Nominations Committee Member
Yinsheng Wang received his Ph. D. degree from Washington University in St. Louis after obtaining his BS and MS degrees from Shandong University and Dalian Institute of Chemical Physics, Chinese Academy of Sciences, respectively. He joined the faculty of the University of California Riverside in 2001, where he is now a Professor and Donald T. Sawyer Endowed Founder’s Chair in Chemistry. Yinsheng also serves as the Director for the Environmental Toxicology graduate program, and directs the NIEHS-funded T32 training program in Environmental Toxicology at UC Riverside. His current research involves the use of mass spectrometry, along with synthetic organic chemistry and molecular biology, for examining the occurrence and biological consequences of DNA damage and for assessing the biological functions of post-translational modifications of proteins.
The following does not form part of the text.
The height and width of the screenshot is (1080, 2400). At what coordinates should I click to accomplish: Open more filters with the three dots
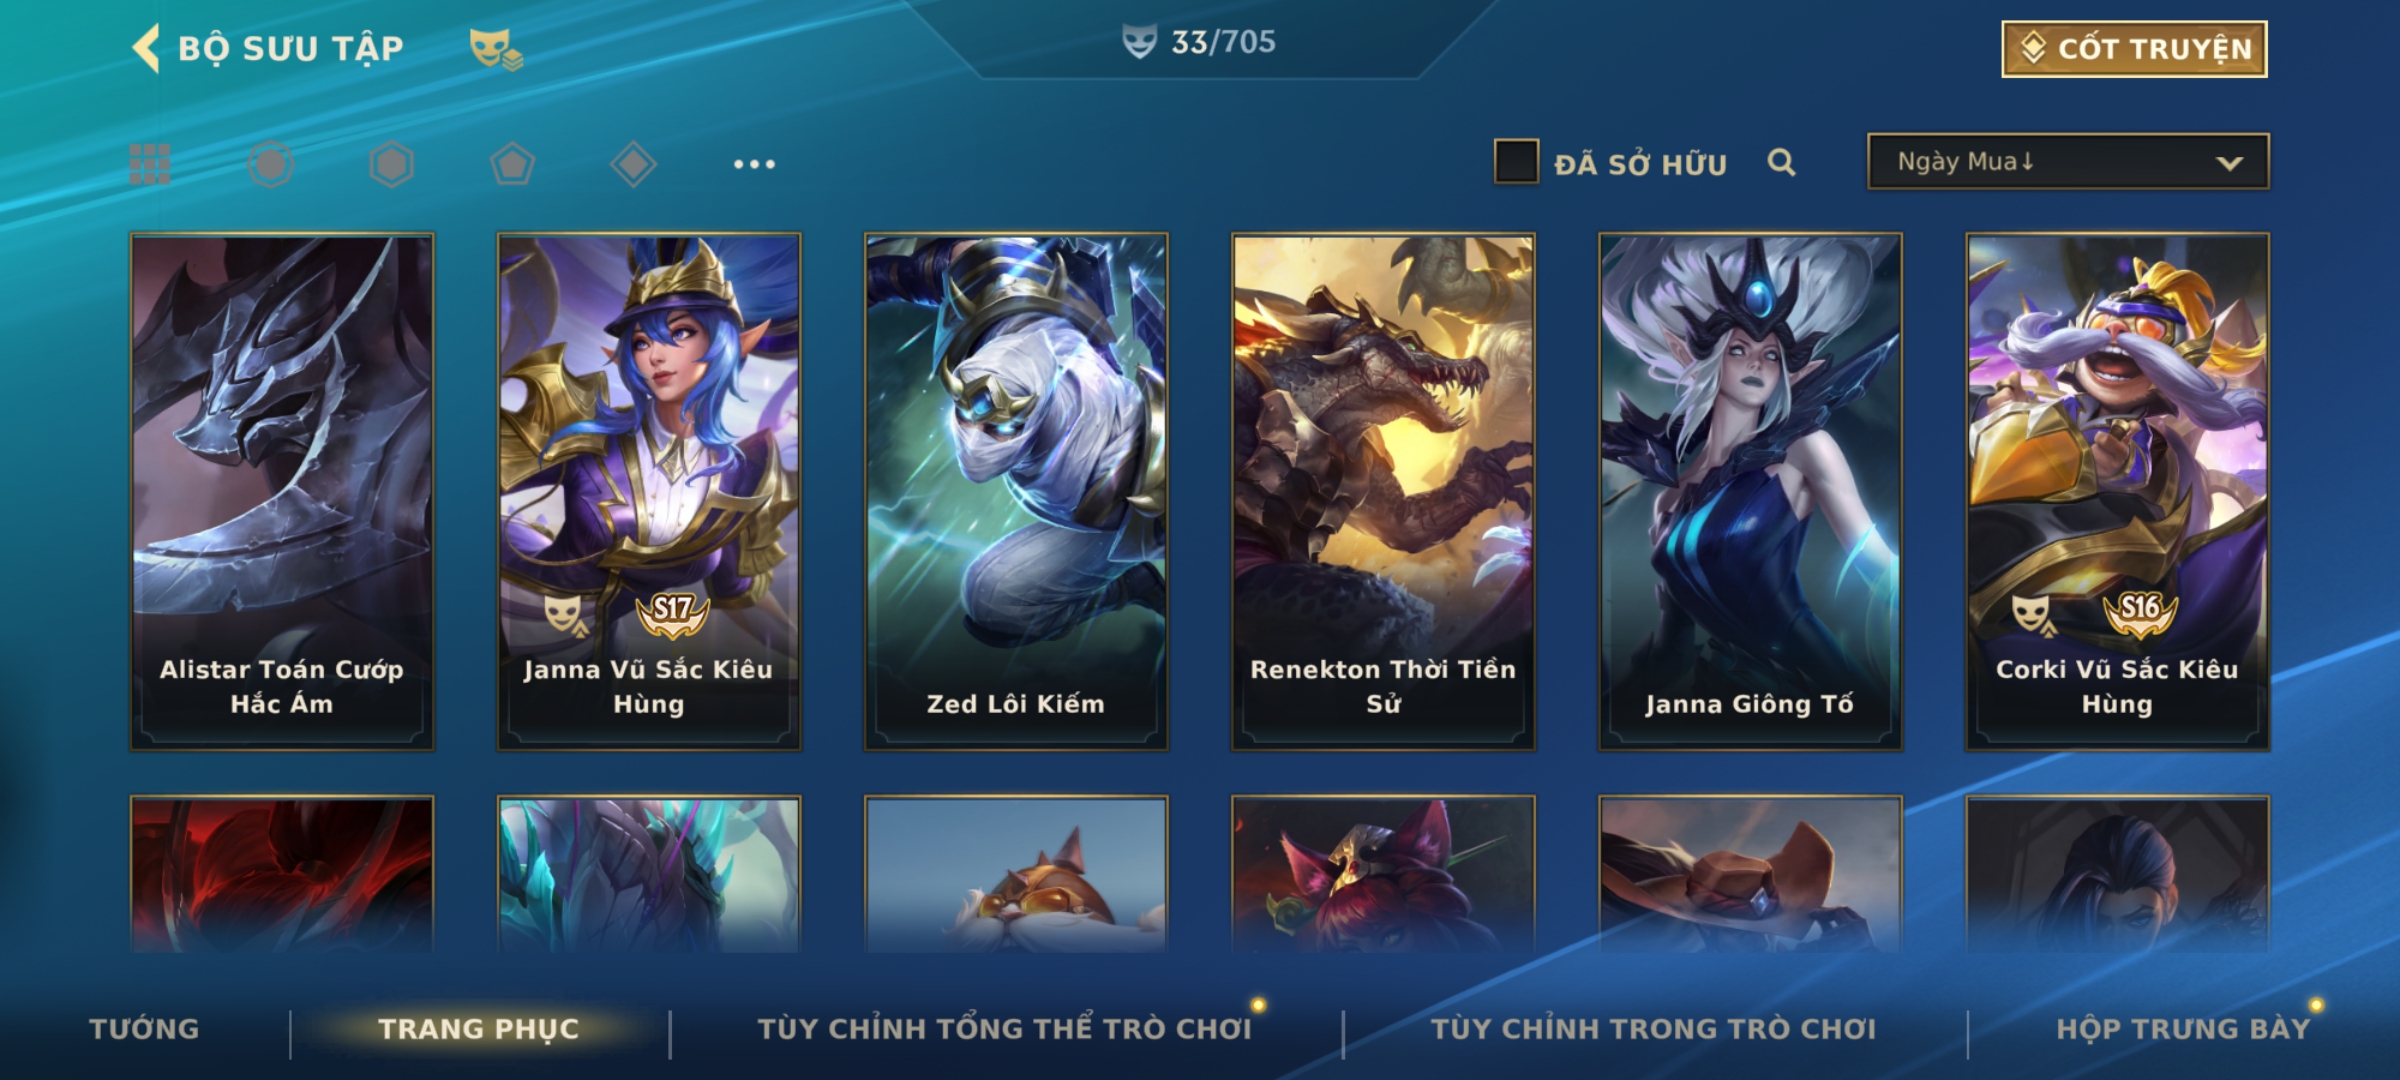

Yinsheng has trained or in the process of training of over 70 Ph. D. students and post-doctoral fellows, and he has co-authored more than 220 research articles. Yinsheng was named as a fellow for the American Association for the Advancement of Sciences in 2012, and he was the recipient for the inaugural Chemical Research in Toxicology Young Investigator Award from the Division of Chemical Toxicology of the American Chemical Society (2012), and the 2013 Biemann Medal from the American Society for Mass Spectrometry. He was also named the Yangtze River Scholars Distinguished Professor in 2016. Yinsheng was a standing member for the Cancer Etiology study section in 2011-2015 and for the Environmental Health Sciences study section since 2016. Yinsheng organized multiple symposia for the Division of Chemical Toxicology at annual ACS National Meetings, and he also served as the treasurer for the Division in 2014-2015. In addition, he has been a member for the editorial advisory board for Chemical Research in Toxicology since 2007.